Dizi eleştirisinde yazar, "tesadüfün iğne deliği" dediği türden karşılaşmalara neden göz yummak istemediğini söylüyor? Metnin verdiği gerekçeyi bir iki cümleyle açıklayın.
### Okuma Metni
İlk bölüm için az hikâye ve fazlasıyla durağan bir akış izledik bence. Daha hareketli, belki daha çok flash backli sahneler görebilir; mesela Karahan ailesini biraz daha tanıyabilirdik. Böylece Aslı Orcan ve Nilgün Yurtsever hakkında da bir şeyler söyleyebilirdim. Ama zamanımız var, konuşuruz bunları da. Zira ben bu diziyi beğenmek üzere oturdum ekran karşısına bu kez, bekleyebilirim.
 
Hiç kuşkusuz iki şeyi çok sevdim: ilki, cinayet anını görmemiz, katilin kim olduğundan emin olmamız. Elbette o geceyle ilgili bilmediğimiz ve görmediğimiz bir sürü şey ortaya çıkacaktır ama Derya'nın masum ve Mehmet'in katil olduğunu net bir biçimde görmemiz önemliydi benim için. İkincisi ise en azından ilk bakışta, sıcağı sıcağına elde edilebilecek deliller ortadan kaldırılmışken katilin vicdan azabı duyması ve suçu kabullenmeye hazır olması. Yani yalnızca Yaren'in değil, Mehmet'in de adaletin peşinde olması.
 
Yaren'in haksızlık ve hukuksuzlukla mücadelesini, bu mücadele sırasında kendisini, kadınlığını, aşkı keşfedişini ve kendisine dayatılan namus kriterlerini sorgulayıp alt üst etmesini izleyeceğiz. Bunu da sevdim, bu eksen etrafında dönebilecek diğer hikâyeleri de. Fakat 'tesadüfün iğne deliği' dediğimiz türden karşılaşmaları sevmedim, sevemiyorum. Mahallenin taksicisi Kadir'in kan kardeşinin polis olması, o kan kardeşin bilgi aldığı polis memurunun boşboğazın teki olması, davayla ilgili bir şeyler dönüyor olabileceğini öğrenen Kadir'in aracına Oğuz'a şantaj yapan görgü tanığının binmesi, onun da boşboğazın teki olması ve yiyeceği haltı taksiye biner binmez çatır çatır anlatması, Kadir kendisini sıkıştırınca taksiden inmesi ve iner inmez ters yönde boş bir taksi bulup binmesi, o boş taksiyi kullanan sürücünün de bir başka taksiden kaçarcasına inen kişiyi sorgusuz sualsiz alıp götürmesi… Daha fazla yazmama gerek yok, ne demek istediğimi anlattım sanırım. Hikâyenin bir şekilde ivme kazanmak zorunda olduğunun farkındayım ama bunlara göz yummak istemiyorum; çünkü bu kalemlerin, bundan çok daha iyisini yazabileceğini biliyorum. Bekliyorum.
 

Uyanıkken de sevin çocuklarınızı...

"Karahanlar" adını duyduğunda araştırmaya girişen Yaren'in arama motorlarında Mehmet'in fotoğraflarına rastlamamış olmasına anlam veremedim. Hapishanede birbirlerine teğet geçtiklerinde de Mehmet'in yüzünü tanıyacağı için karşılaşmadıklarını düşünmüştüm. Ama şirkette karşılaştıkları zaman Yaren'in Mehmet'i tanımamış olması tuhaf.
######
### Verilen Veri
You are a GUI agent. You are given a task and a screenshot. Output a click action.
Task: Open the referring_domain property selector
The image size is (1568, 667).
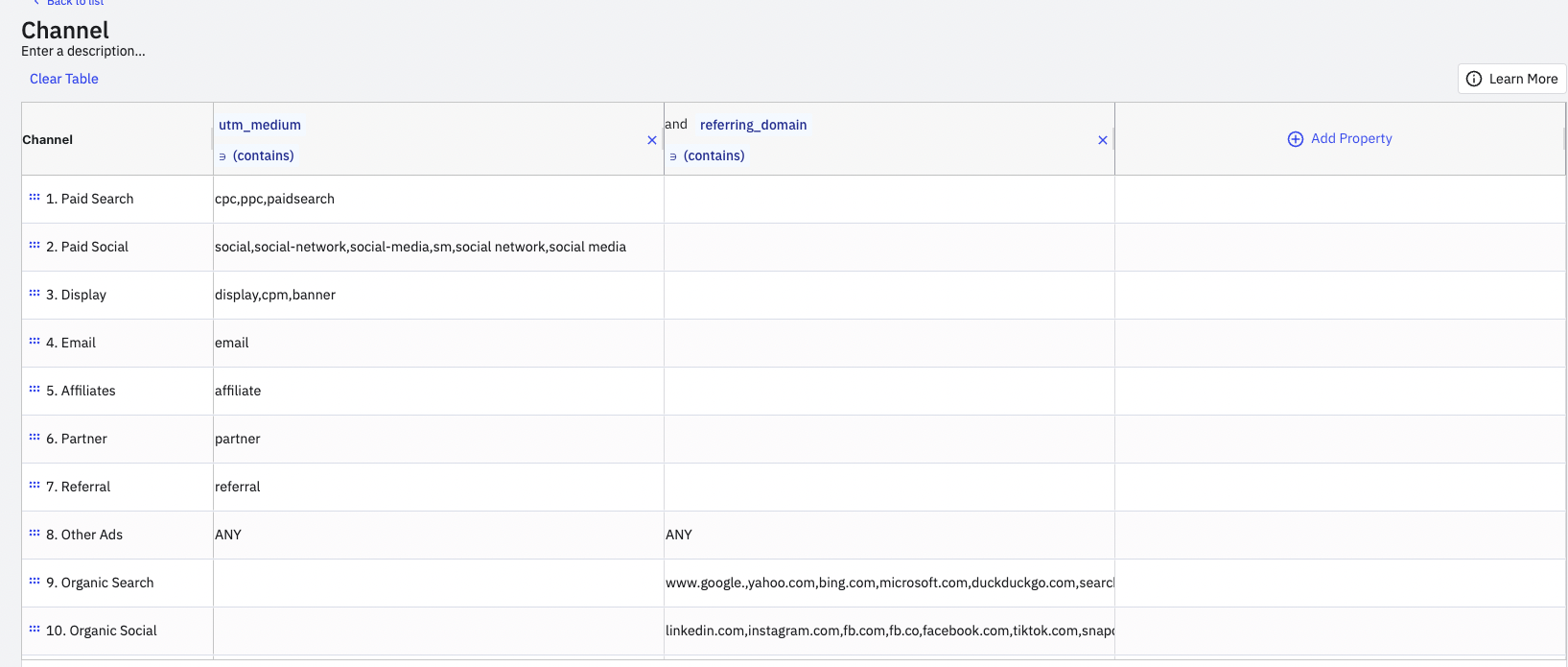753,125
######
→ Yanıt: Yazar, hikâyenin bir şekilde ivme kazanmak zorunda olduğunun farkında, yine de bu tesadüflere göz yummak istemiyor. Çünkü diziyi yazan kalemlerin bundan çok daha iyisini yazabileceğini biliyor.